Impossible Turkey Pie

2 c. cut-up cooked turkey 
4-1/2 oz. jar sliced mushrooms, drained
1/2 c. sliced green onions
1/2 t. salt
1 c. shredded Swiss cheese (about 4 oz.)
1-1/2 c. milk 
3/4 c. Bisquick baking mix 
3 eggs

Heat oven to 400 degrees. Lightly grease 10-inch pie plate. 
Sprinkle turkey, mushrooms, onions, salt and cheese in pie plate. 
Beat remaining ingredients until smooth, 15 seconds in blender on high speed or 1 minute with hand beater. 
Pour into pie plate. Bake until golden brown and knife inserted halfway between center and edge comes out clean, 30-35 minutes.
Let stand 5 minutes before cutting. Garnish with parsley if desired. Refrigerate any remaining pie. 6-8 servings.
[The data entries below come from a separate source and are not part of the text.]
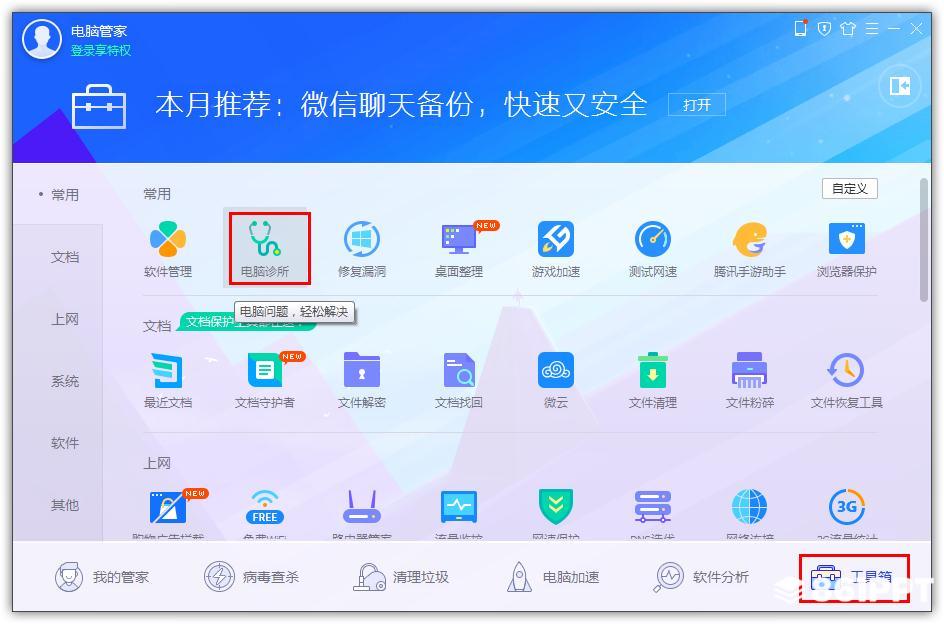Screen dimensions: 944x624
Task: Click 登录享特权 login link
Action: pos(101,51)
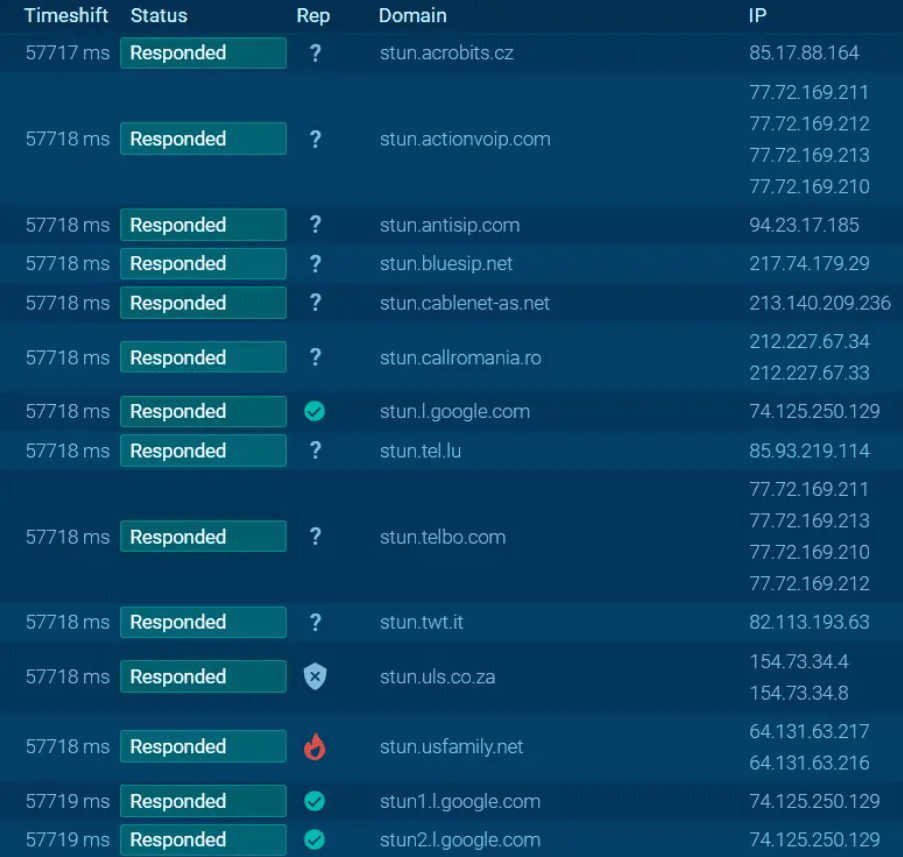Open the stun.callromania.ro domain entry
The width and height of the screenshot is (903, 857).
(460, 358)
Happy Thanksgiving everyone!


----------



## Juliev (Nov 14, 2004)

you can always make a good turkey salad for sammiches... if you're concerned about calories/fat.. use nonfat mayo or plain yogurt..they are great stuffed into pitas..or make yourself a good stir-fry..or a turkey salad stir-fried with assorted vegies and serve on top of mixed greens and french fries..or just have a great stir-fry on top of rice.


----------



## southerncook (Nov 14, 2004)

We are going to my brothers for Thanksgiving and I'm in charge of desserts, BUT I am still cooking a turkey here for 1) the smell and 2) the leftovers. I'll make giblet gravy and have open face sandwhiches on Friday. I make gumbo, turkey tetrazenni (sp) and I going to modify a duck recipe that uses phyllo to see how it shapes up before I commit one of my ducks to it. I am dependant on the kindness  of friends this year for ducks/geese and don't want to waste any on an unworthy recipe!!


----------



## choclatechef (Nov 14, 2004)

My family has the tradition of using the carcass, some of the leftover turkey meat, and some of the giblet/pan dripping gravy as the basis of turkey soup!


----------



## Chief Longwind Of The North (Nov 14, 2004)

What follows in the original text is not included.